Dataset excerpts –

·····

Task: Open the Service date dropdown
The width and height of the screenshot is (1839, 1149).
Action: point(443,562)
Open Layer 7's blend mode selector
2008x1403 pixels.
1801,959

·····

YOUR ASSIGNMENT –
Copy exactly the line containing "The width and" and each line after it through the end of the records above.

RESULT –
The width and height of the screenshot is (1839, 1149).
Action: point(443,562)
Open Layer 7's blend mode selector
2008x1403 pixels.
1801,959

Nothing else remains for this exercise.